Segment Start: Material for the task

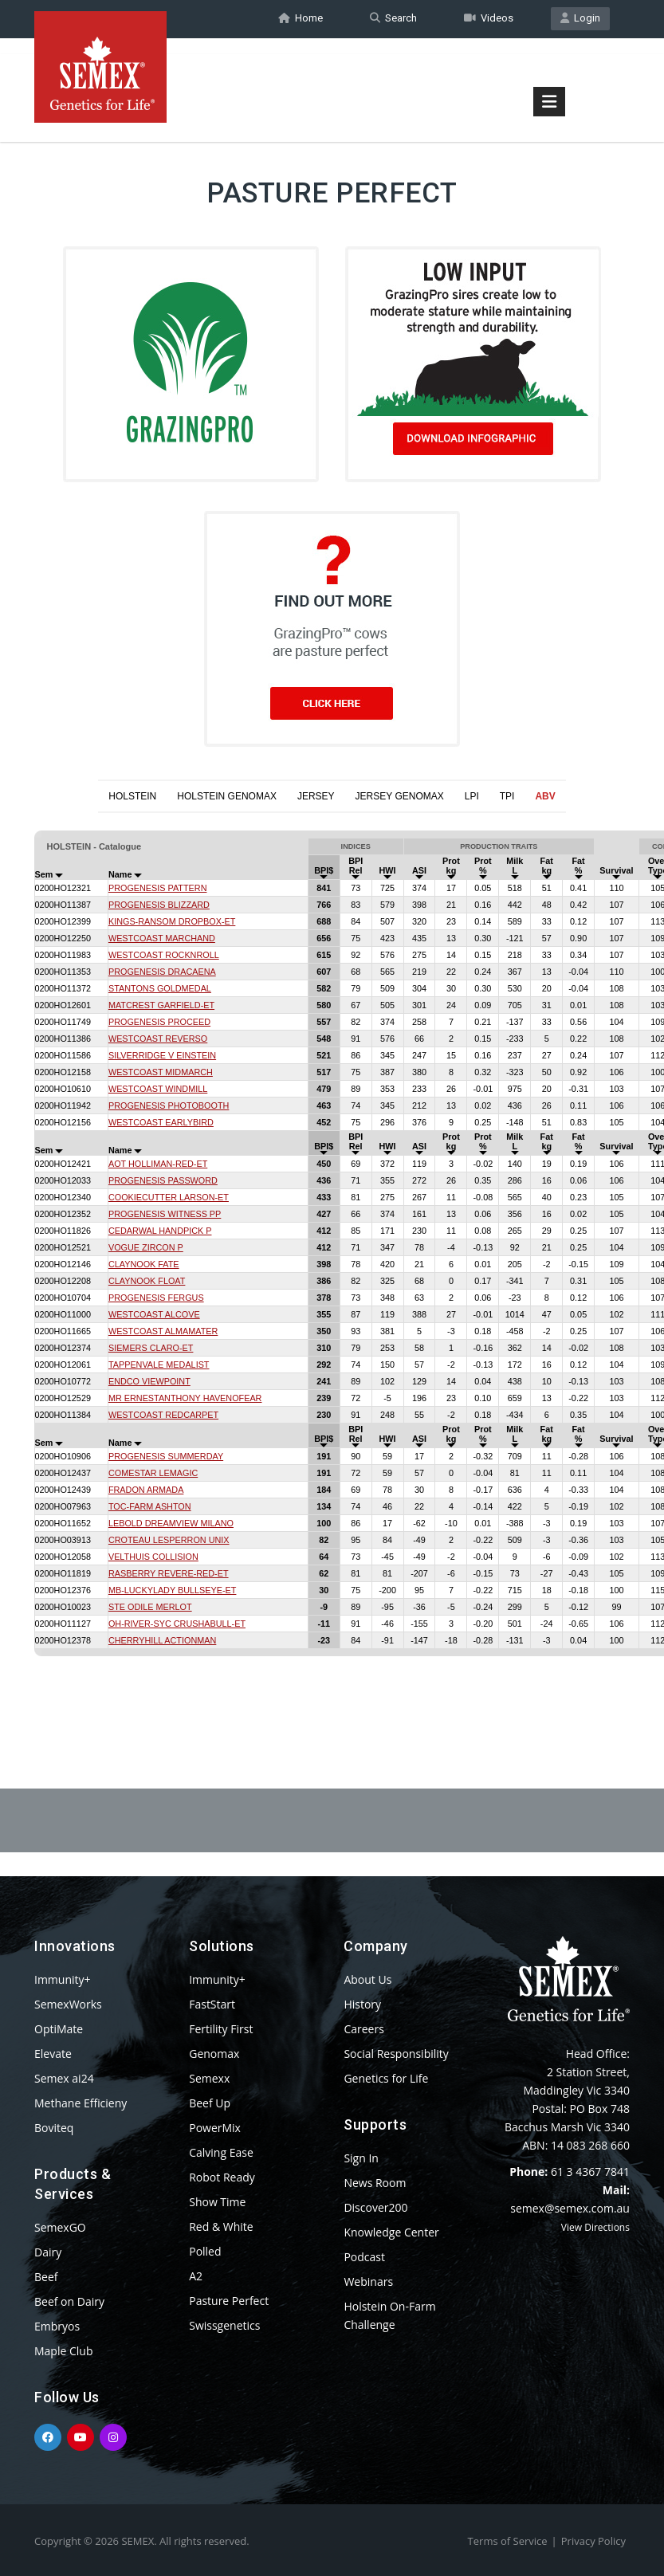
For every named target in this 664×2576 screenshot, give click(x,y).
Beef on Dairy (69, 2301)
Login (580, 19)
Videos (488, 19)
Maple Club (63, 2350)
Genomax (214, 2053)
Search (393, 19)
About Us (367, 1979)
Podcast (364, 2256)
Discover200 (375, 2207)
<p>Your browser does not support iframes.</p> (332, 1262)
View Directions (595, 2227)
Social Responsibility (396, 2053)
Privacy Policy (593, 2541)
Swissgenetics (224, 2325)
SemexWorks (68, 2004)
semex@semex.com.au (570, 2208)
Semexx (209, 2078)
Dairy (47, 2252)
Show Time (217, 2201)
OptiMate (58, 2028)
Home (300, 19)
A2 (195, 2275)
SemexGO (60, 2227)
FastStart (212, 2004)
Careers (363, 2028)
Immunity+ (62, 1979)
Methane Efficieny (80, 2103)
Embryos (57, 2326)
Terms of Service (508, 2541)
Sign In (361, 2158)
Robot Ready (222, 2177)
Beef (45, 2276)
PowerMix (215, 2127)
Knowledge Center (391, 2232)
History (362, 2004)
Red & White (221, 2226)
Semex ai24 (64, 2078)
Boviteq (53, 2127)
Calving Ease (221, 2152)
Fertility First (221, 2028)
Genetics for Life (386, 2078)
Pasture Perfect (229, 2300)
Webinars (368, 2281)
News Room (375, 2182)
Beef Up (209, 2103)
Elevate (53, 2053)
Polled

Segment End: Material for the task
Segment Start: Material for the task

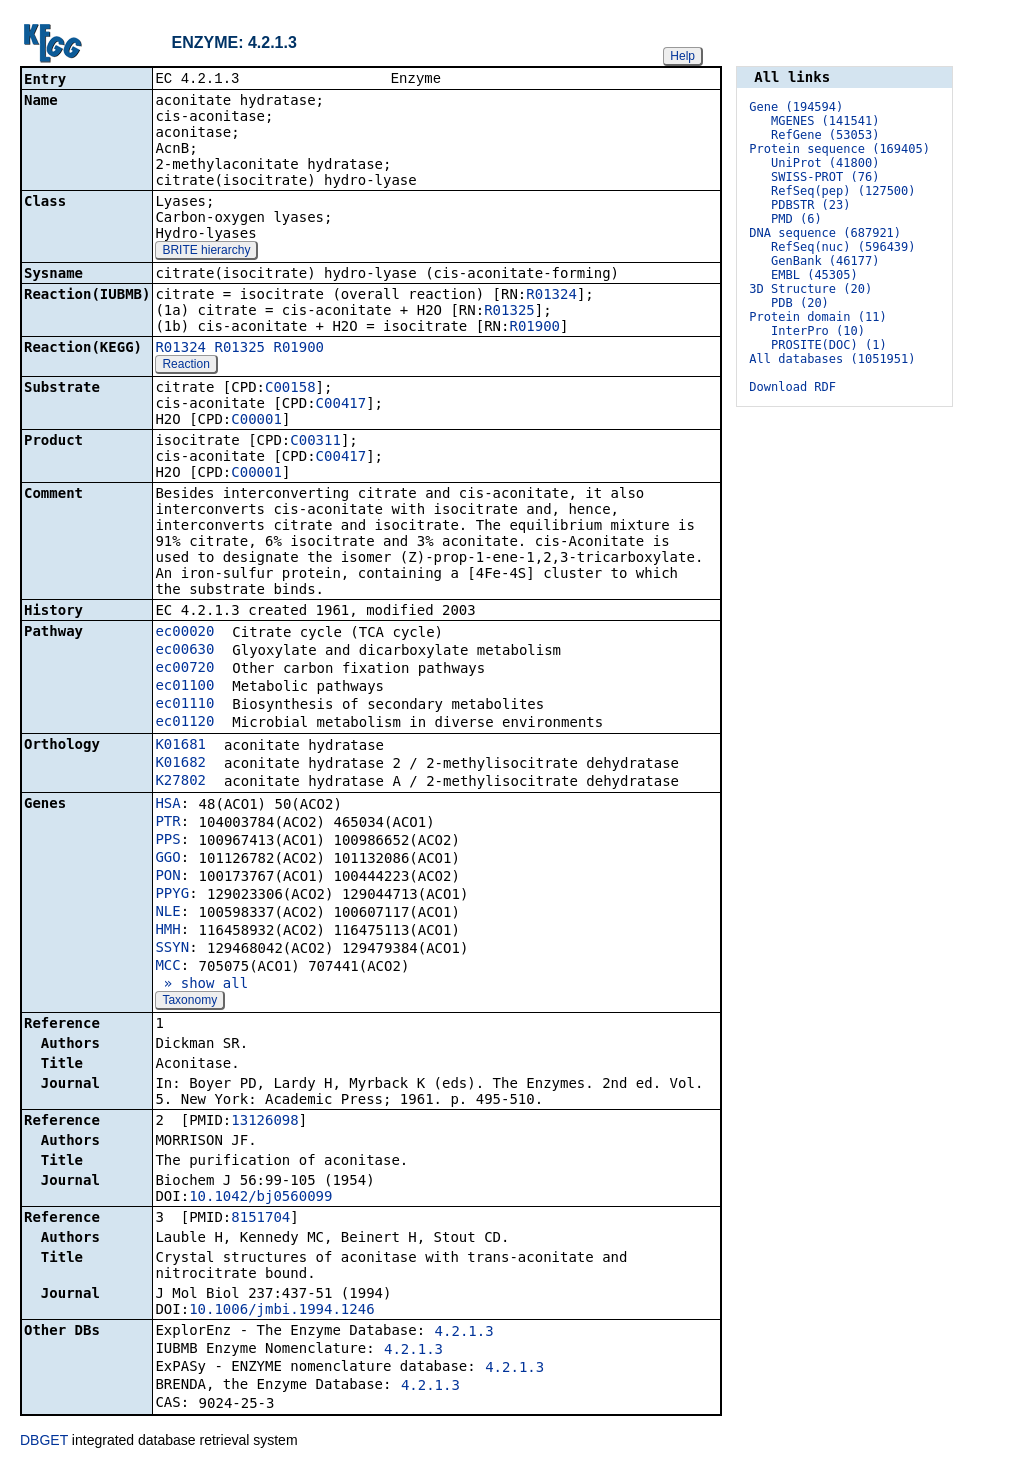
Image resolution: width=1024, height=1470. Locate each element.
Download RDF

Segment End: Material for the task

* _Task directions_: With the line holding "For every named" as the first and the line holding "Sign In (361, 2158)" as the last, set down that range of the entries above exactly, and nothing else.

* _Answer to this exercise_:
For every named target in this 664×2576 screenshot, give click(x,y).
Beef on Dairy (69, 2301)
Login (580, 19)
Videos (488, 19)
Maple Club (63, 2350)
Genomax (214, 2053)
Search (393, 19)
About Us (367, 1979)
Podcast (364, 2256)
Discover200 (375, 2207)
<p>Your browser does not support iframes.</p> (332, 1262)
View Directions (595, 2227)
Social Responsibility (396, 2053)
Privacy Policy (593, 2541)
Swissgenetics (224, 2325)
SemexWorks (68, 2004)
semex@semex.com.au (570, 2208)
Semexx (209, 2078)
Dairy (47, 2252)
Show Time (217, 2201)
OptiMate (58, 2028)
Home (300, 19)
A2 (195, 2275)
SemexGO (60, 2227)
FastStart (212, 2004)
Careers (363, 2028)
Immunity+ (62, 1979)
Methane Efficieny (80, 2103)
Embryos (57, 2326)
Terms of Service (508, 2541)
Sign In (361, 2158)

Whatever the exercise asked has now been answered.